Action item = Would you transcribe exactly the lines from the one containing "Click the Forward navigation arrow" to the last line of the data below, both ends included, but none of the pictures?

Stored records:
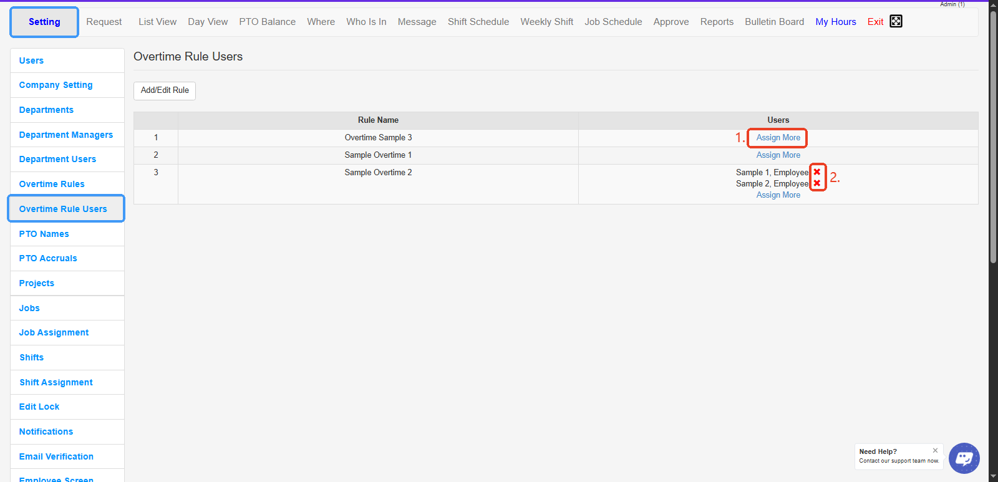Assign more users to Sample Overtime 1
The width and height of the screenshot is (998, 482).
[x=778, y=155]
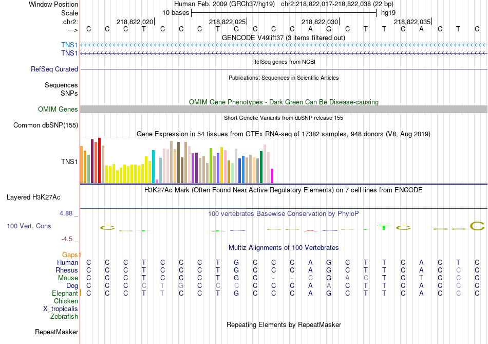This screenshot has height=344, width=488.
Task: Click position marker 218,822,025 on ruler
Action: 227,22
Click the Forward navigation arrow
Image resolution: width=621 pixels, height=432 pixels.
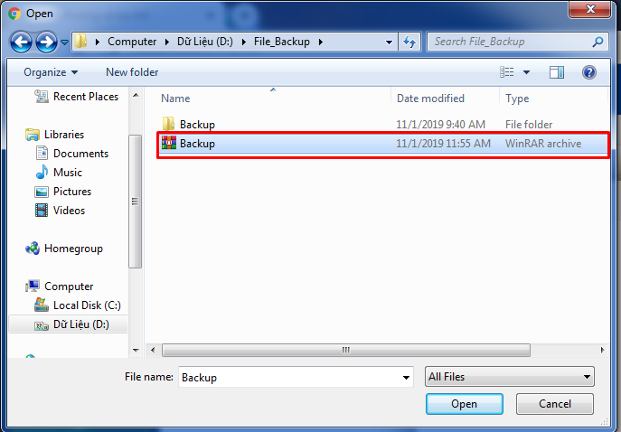pyautogui.click(x=46, y=42)
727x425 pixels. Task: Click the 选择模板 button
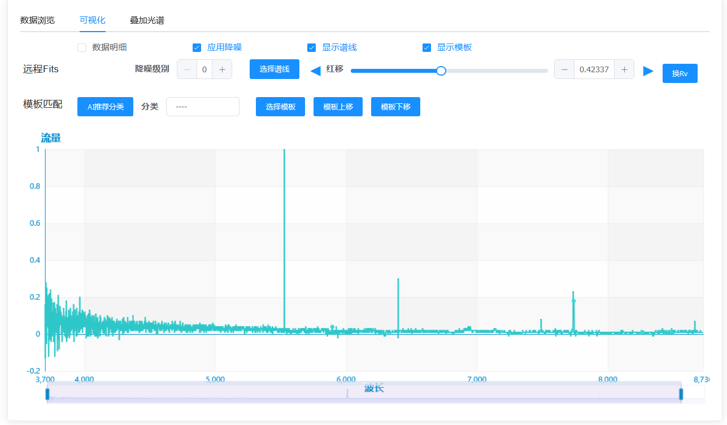[x=281, y=107]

Exercise result =
Click the Forward navigation arrow
Image resolution: width=621 pixels, height=432 pixels.
pyautogui.click(x=46, y=42)
727x425 pixels. Task: Click the 选择模板 button
[x=281, y=107]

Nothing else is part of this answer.